Essa tática de caducidade é frequentemente empregada pela oposição e por partidos do chamado Centrão. O objetivo é **impedir a tramitação de propostas governamentais sem expor os parlamentares a votações abertas**, onde teriam que se posicionar explicitamente a favor ou contra os temas propostos pelo presidente Lula. Essa manobra enfraquece o poder de barganha do Executivo.

Perda do Poder de Negociação e o Fortalecimento do Orçamento Impositivo

Especialistas apontam para uma **profunda alteração no equilíbrio de poder entre os Três Poderes da República**. Historicamente, o presidente detinha o controle sobre a liberação de verbas, utilizando esse poder como moeda de troca por apoio parlamentar. Contudo, com o **fortalecimento do orçamento impositivo**, deputados e senadores passaram a ter acesso a verbas de emendas parlamentares de forma obrigatória, **independentemente da vontade presidencial**.

Sem esse antigo trunfo de negociação, o governo federal tem demonstrado **dificuldades em controlar o processo legislativo**. As MPs, que deveriam ser ferramentas ágeis para a aprovação de leis, acabam sendo subutilizadas e ignoradas pelas comissões legislativas até que seu prazo de validade expire, culminando na caducidade.

Desempenho de Lula em 2026 é o Pior Desde 2001

A taxa de insucesso do governo Lula com as Medidas Provisórias em 2026, de 68%, representa um **marco histórico negativo** quando comparada a governos anteriores desde o ano 2001. O ex-presidente Jair Bolsonaro registrou uma taxa de derrota de 52% ao longo de seus quatro anos de mandato.

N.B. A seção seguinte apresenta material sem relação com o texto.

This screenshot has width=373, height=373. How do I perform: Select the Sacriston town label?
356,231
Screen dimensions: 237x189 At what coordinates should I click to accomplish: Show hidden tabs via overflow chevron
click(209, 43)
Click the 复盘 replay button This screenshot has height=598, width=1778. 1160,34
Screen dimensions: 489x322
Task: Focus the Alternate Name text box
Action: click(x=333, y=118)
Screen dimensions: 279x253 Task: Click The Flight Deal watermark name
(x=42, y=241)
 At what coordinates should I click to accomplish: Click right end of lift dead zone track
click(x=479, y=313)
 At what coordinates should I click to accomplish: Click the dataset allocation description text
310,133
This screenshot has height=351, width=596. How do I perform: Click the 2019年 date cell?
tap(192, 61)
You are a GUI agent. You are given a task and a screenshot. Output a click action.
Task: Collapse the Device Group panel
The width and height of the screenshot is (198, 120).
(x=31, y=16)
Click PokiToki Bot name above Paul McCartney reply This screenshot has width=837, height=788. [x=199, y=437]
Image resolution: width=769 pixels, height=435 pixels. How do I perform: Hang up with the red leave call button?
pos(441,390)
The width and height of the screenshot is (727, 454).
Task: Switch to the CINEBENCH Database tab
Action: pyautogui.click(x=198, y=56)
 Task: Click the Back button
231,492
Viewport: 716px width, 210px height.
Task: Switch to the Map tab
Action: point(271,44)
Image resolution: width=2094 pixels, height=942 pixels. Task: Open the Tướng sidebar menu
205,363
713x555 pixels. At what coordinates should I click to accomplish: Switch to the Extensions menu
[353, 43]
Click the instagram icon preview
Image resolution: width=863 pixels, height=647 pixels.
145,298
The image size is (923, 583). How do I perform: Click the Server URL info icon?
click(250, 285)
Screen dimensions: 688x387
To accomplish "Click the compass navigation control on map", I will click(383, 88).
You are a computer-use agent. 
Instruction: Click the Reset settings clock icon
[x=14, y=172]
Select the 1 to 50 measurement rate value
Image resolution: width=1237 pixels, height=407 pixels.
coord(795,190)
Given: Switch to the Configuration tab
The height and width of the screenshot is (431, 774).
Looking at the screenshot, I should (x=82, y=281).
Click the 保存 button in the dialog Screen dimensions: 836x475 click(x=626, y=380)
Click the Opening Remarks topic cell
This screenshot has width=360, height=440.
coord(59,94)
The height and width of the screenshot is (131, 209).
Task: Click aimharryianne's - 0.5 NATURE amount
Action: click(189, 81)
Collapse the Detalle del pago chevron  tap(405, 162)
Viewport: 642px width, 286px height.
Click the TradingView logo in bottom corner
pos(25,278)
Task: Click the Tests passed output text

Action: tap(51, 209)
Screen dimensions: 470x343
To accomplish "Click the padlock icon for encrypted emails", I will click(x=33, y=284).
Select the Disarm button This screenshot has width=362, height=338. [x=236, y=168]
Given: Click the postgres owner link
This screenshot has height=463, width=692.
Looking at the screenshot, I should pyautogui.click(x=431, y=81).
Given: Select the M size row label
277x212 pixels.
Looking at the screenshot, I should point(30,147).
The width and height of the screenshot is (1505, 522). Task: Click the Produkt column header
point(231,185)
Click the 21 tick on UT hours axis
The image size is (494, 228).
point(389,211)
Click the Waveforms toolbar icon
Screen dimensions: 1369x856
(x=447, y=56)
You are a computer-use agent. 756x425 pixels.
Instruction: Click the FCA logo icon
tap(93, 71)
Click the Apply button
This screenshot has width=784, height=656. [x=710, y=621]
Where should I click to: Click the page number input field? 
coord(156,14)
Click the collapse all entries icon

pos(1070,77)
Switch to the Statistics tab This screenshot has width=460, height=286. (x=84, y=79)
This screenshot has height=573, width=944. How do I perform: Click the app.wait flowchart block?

Michel Temer teve 42% de suas MPs caducadas, enquanto Dilma Rousseff apresentou um índice significativamente menor, de apenas 28%. Nos seus primeiros mandatos, o próprio presidente Lula obteve índices de caducidade muito mais baixos, variando entre 9% e 16%. O salto para quase 70% de fracasso em 2026 indica uma **resistência parlamentar sem precedentes** à gestão petista, conforme apurado pela equipe de repórteres da Gazeta do Povo.